È una delle tante testimonianze archeologiche rinvenute nella zona orientale della città ed è ubicata ad Est di via Duomo, all’interno dell’isolato delimitato da via Tribunali e via San Biagio dei Librai: l’area coinvolta comprende circa 700 mq, ma è solo una fetta di quella originaria; gran parte del sito archeologico, infatti, permane sotto il livello dei fabbricati odierni, come attestano gli studiosi. La costruzione, anzi, doveva essere a più livelli e piuttosto articolata sia nelle strutture principali risalenti, come detto, alla fine del I secolo d.C., che negli altri elementi che si attribuiscono a momenti storici diversi; tra questi, un ambiente absidato rettangolare con pavimento a tessere bianche e nere che, probabilmente, era parte di un’abitazione privata d’età repubblicana che, in età imperiale, fu inglobata nelle fondazioni di un edificio più grande con ambienti voltati e che si sviluppava su due piani: uno inferiore, illuminato da lucernari e occupato da stanze di servizio, e uno superiore, ospitante il complesso termale di cui oggi sono visibili i resti.
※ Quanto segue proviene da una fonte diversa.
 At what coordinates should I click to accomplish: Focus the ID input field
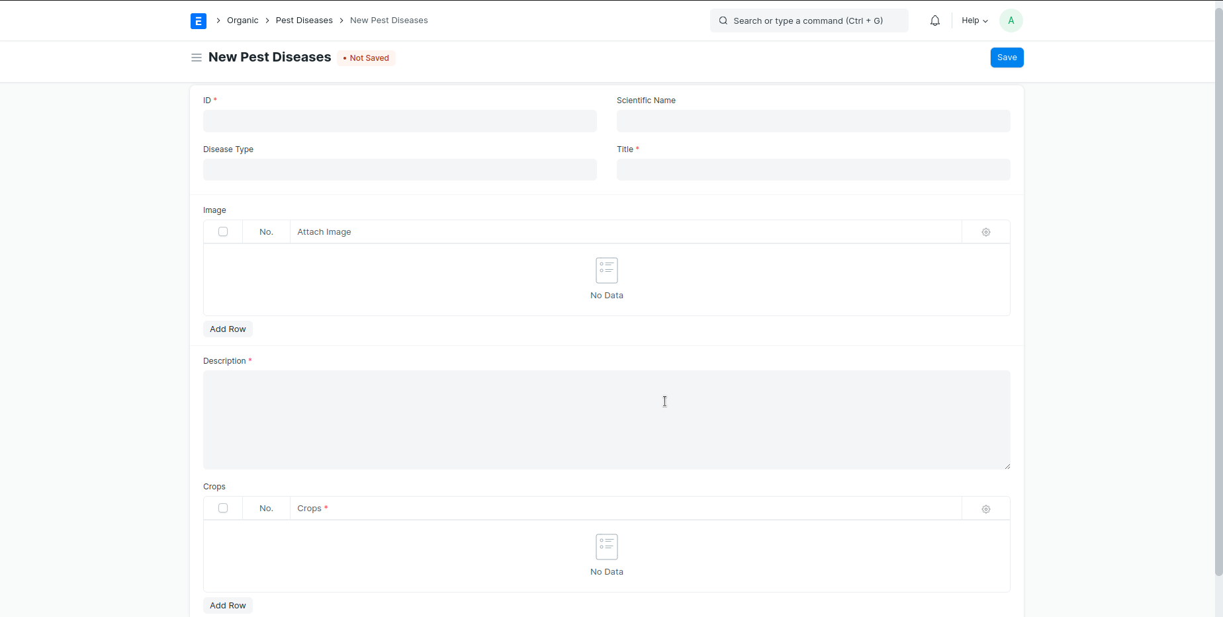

Altri interventi alla struttura sembra risalgano all’età tardo-imperiale: si tratta di un porticato e dell’adattamento a mitreo di due tra gli ambienti del piano inferiore; in età medioevale, infine, avvenne l’inglobamento definitivo nella cattedrale (prima con una chiesetta dell’Alto Medioevo e, poi, con l’ultima struttura nel corso del XVI secolo) che, poi, venne distrutta durante la Seconda Guerra Mondiale.

Il nome

Ricostruito il percorso storico viene da chiedersi: da dove deriva il nome di questo complesso?
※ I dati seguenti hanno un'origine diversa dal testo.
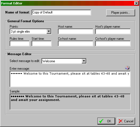Screen dimensions: 140x127
Task: Click the Format Editor title bar
Action: click(68, 3)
Già la chiesa, in effetti, abbiamo visto che era titolata San Carminiello ai Mannesi: il diminutivo Carminiello venne usato per le sue dimensioni modeste, mentre “Mannesi” si riferiva al nome che indicava l’intera area circostante, chiamata così perché vi lavoravano soprattutto costruttori e riparatori di carri; gente che utilizzava le mani, insomma.

 

Per i curiosi: questo scavo è uno squarcio sull’antica Neapolis che rappresenta quasi un unicum in quanto a strutture di epoca romana del centro storico da visitare così, a cielo aperto, in mezzo ai palazzi. Fateci un salto appena potrete!